Tapar o Sol com a Peneira - A Questão dos Genéricos

O governo português criou recentemente a possibilidade de qualquer pessoa, ao dirigir-se à farmácia para levantar medicamentos que lhe tenham sido prescritos, escolher junto do farmacêutico entre levar um genérico ou um medicamento de marca.

A minha primeira reacção a esta notícia foi, obviamente, uma de alegria e contentamento. Foram já várias as vezes em que abordei um ou outro médico, na altura da prescrição, no sentido de me serem prescritos genéricos e a resposta foi, infelizmente, sempre a mesma: não. A possibilidade de ser eu a escolher é, a uma primeira análise, algo de bom.

Não nos esqueçamos que uma parte substancial do material de escritório dos médicos é fornecida por grandes empresas de produtos farmacêuticos de marca; assim como também não podemos descurar o facto de os médicos serem agraciados anualmente por essas empresas, com base nas prescrições e nos lucros gerados por cada médico.
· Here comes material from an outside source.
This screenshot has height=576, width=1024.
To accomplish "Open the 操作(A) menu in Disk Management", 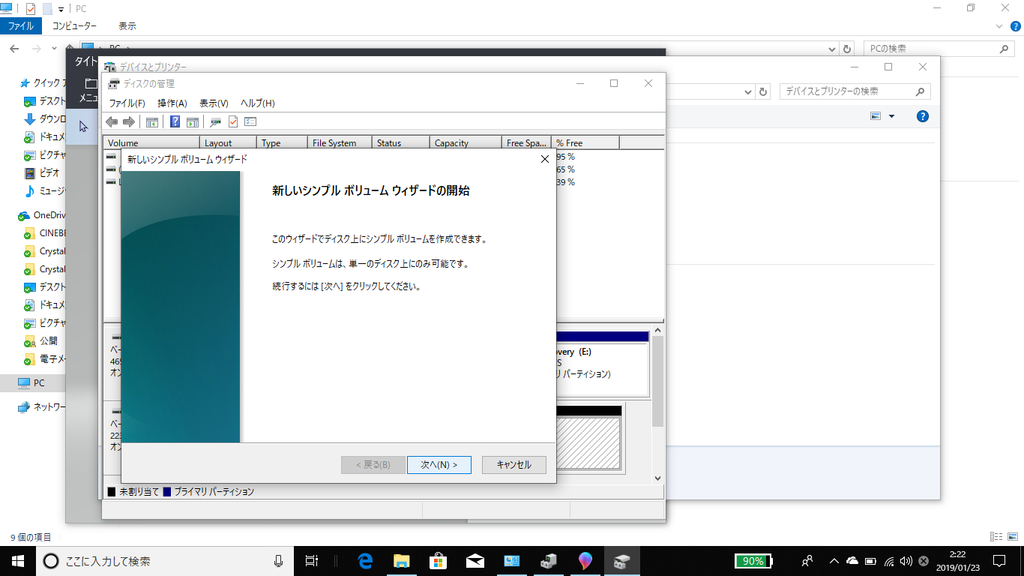I will [x=172, y=103].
Ao analisar a notícia, a alegria rapidamente se torna em tristeza. Uma profunda tristeza porque a tomada de posição do Governo português acaba por se tornar uma declaração de derrota na luta contra a hegemonia da classe médica.

A possibilidade de prescrição de medicamentos genéricos foi criada para permitir (pensava-se) que as pessoas solicitassem genéricos, uma vez que são substancialmente mais baratos e fazem o mesmo efeito. No entanto, a verdade é que a prescrição dos genéricos em Portugal cifrou-se muito aquém do esperado, mormente porque os médicos se recusam a perder os seus privilégios e regalias.
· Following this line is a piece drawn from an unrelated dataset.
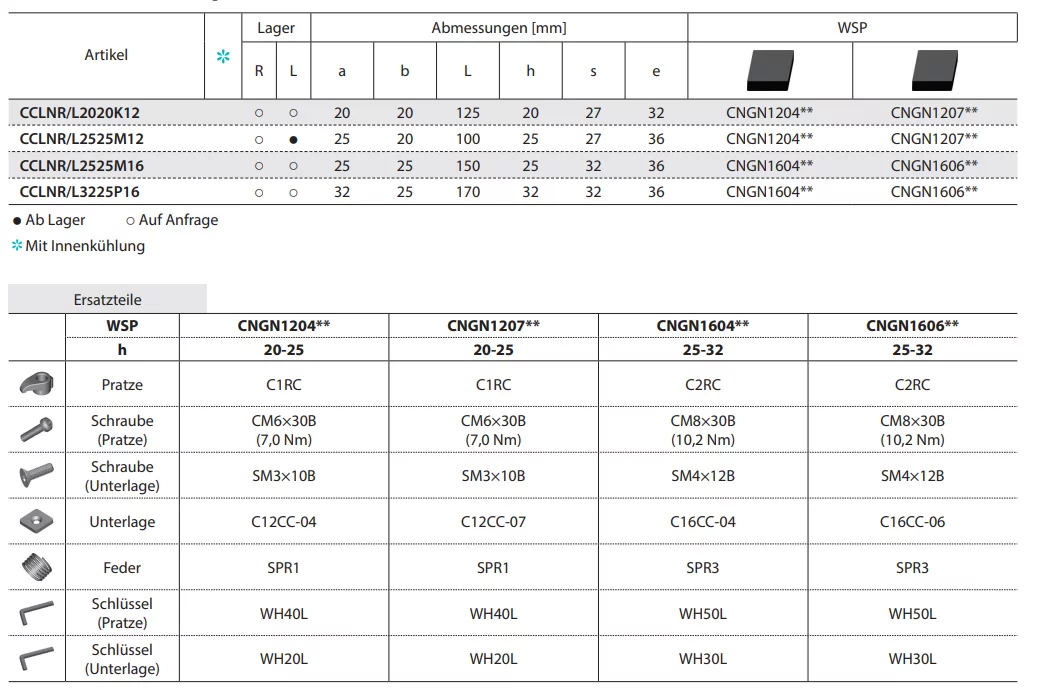
Task: Click article CCLNR/L2020K12
Action: click(80, 112)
O princípio da prescrição deveria ter sido assumido à partida por obrigação e não por decisão médica. Ou seja, ao invés de um médico poder escolher se quer ou não prescrever um genérico, a prescrição deveria contemplar preferencialmente o genérico e só depois, caso não houvesse o genérico pretendido, optar-se por um medicamento de marca. É necessário provar haver uma razão para se receitar algo mais caro com o mesmo efeito. 

Uma vez que a classe médica assumiu a mesma postura de altivez e desinteresse egoísta que tanto a tem caracterizado na sociedade portuguesa, o Governo teve de optar por uma outra forma de potenciar a prescrição de genéricos. Como? Colocando a escolha na mão do doente e do farmacêutico. Estranhamente, também para este não são os medicamentos genéricos aqueles que mais lucro lhes dá.

Então em que ficamos? Aparentemente, numa enorme cobardia do Governo em pôr mão numa das classes mais privilegiadas da sociedade portuguesa. Ao contrário do que aconteceu com outras (como a docente, os funcionários públicos, advogados e solicitadores ou enfermeiros), com as quais o governo assumiu uma postura de intransigência e de desconfiança, sob a égide do controlo orçamental e da mudança do paradigma social em que nos encontramos; ao contrário do que aconteceu com estas classes, dizia, o governo está a tentar de outras formas enfrentar a classe médica sem declarar uma guerra aberta.

E porquê? Porque se tem medo das represálias eleitorais e da Ordem dos Médicos. Não há coragem política para se chamar a classe médica à razão. À razão de que, independentemente de serem muito bem pagos, não deixam de ser membros de uma sociedade que se quer justa e que trata todos os seus membros como iguais.

Não há coragem política para obrigar os médicos a seguirem as regras normais de trabalho, às quais as pessoas normalmente obedecem, como sejam: entrar a horas, picar o ponto, atender cordialmente os seus doentes, acompanhar os casos sem os encaminhar para os seus consultórios privados, terminar o dia de trabalho, picar o ponto e voltar para casa. E se, por uma razão credível e necessária, o médico (ou médica) estiver de prevenção, que o esteja efectivamente. Na eventual relutância (ou recusa) em atender quem quer que seja quando em prevenção, a instauração de um inquérito e a aplicação de sanções com efeito.

Acredito que a classe médica acabará por se nivelar com a restante sociedade. Cada vez mais ser médico deixará de ser sinónimo de «quero, posso e mando» e as pessoas – resultado também da formação e da era de informação em que nos encontramos – serão cada vez menos complacentes e mais exigentes com a prestação de cuidados médicos. Até lá, esperemos que esta possibilidade de escolha entre o genérico e o medicamento seja um passo nessa direcção.